Input for this task:
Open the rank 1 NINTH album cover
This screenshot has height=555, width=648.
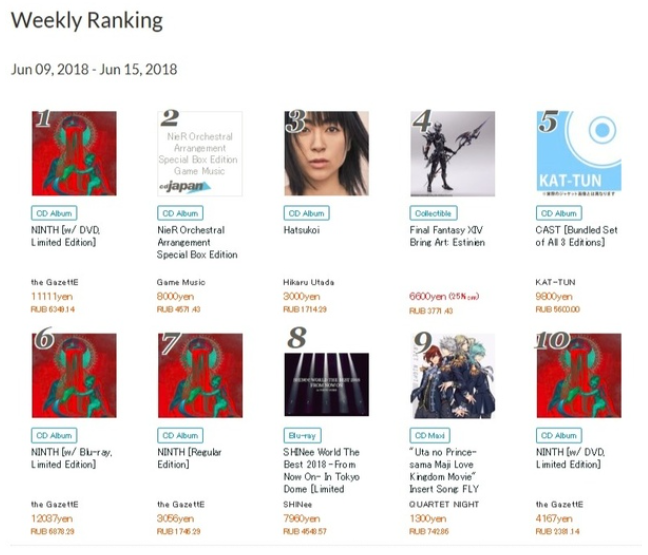pos(74,153)
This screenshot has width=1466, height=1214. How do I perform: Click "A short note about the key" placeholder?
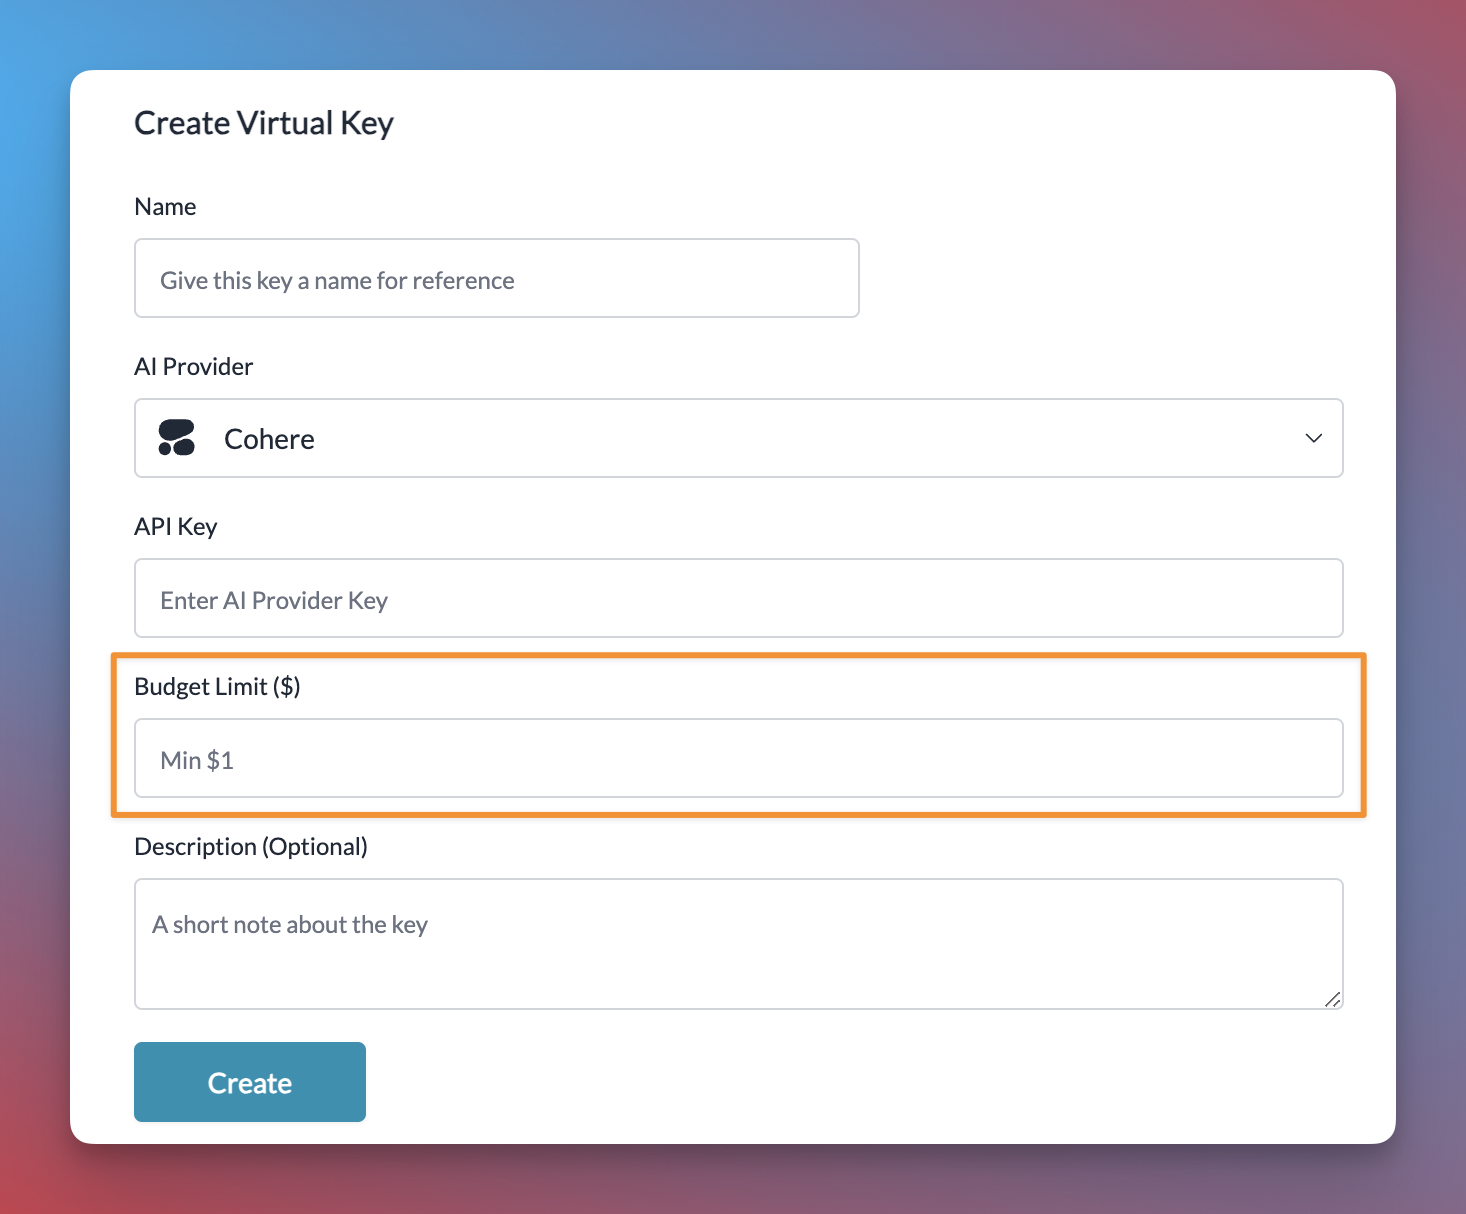(x=290, y=925)
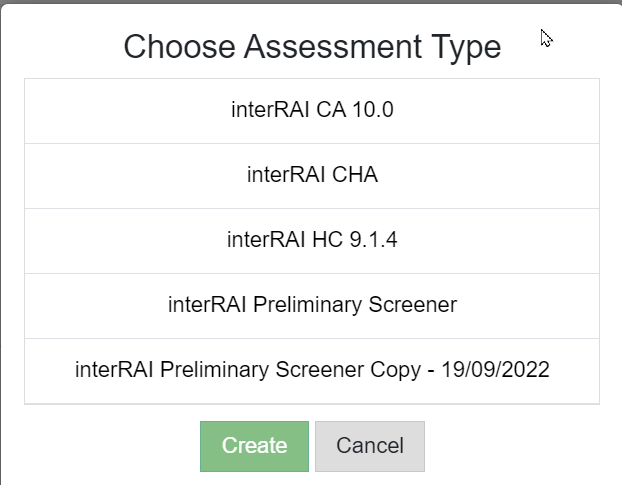Dismiss the dialog using Cancel
The image size is (622, 485).
click(370, 446)
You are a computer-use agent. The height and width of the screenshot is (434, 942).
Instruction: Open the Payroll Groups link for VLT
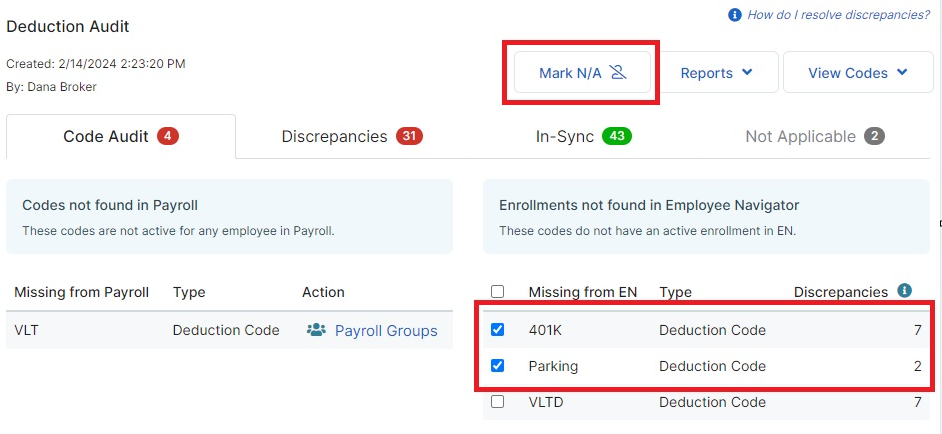coord(386,331)
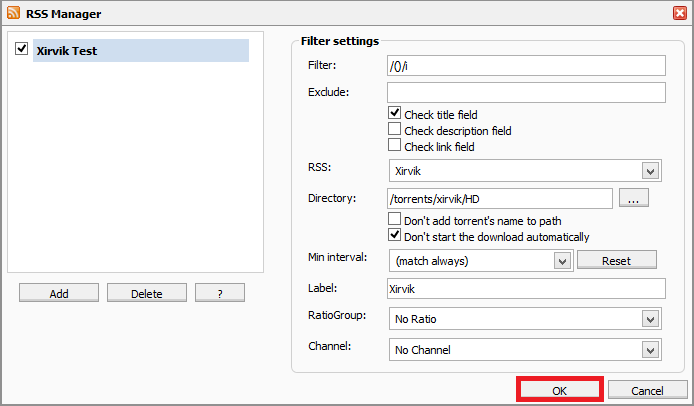
Task: Click the RSS feed icon in title bar
Action: click(13, 13)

Task instructions:
Everything from the line with "This screenshot has height=555, width=648." through the end of the listing above, both ends included, should be set down exactly; copy nothing else, and skip the pictures.

Written answer:
This screenshot has height=555, width=648.
pos(74,153)
This screenshot has width=1466, height=1214. How do I perform: Click "A short note about the key" placeholder?
(x=290, y=925)
Dismiss the dialog using Cancel
The image size is (622, 485).
click(370, 446)
You are a computer-use agent. The height and width of the screenshot is (434, 942).
Instruction: Open the Payroll Groups link for VLT
coord(386,331)
Task: Click the RSS feed icon in title bar
Action: click(13, 13)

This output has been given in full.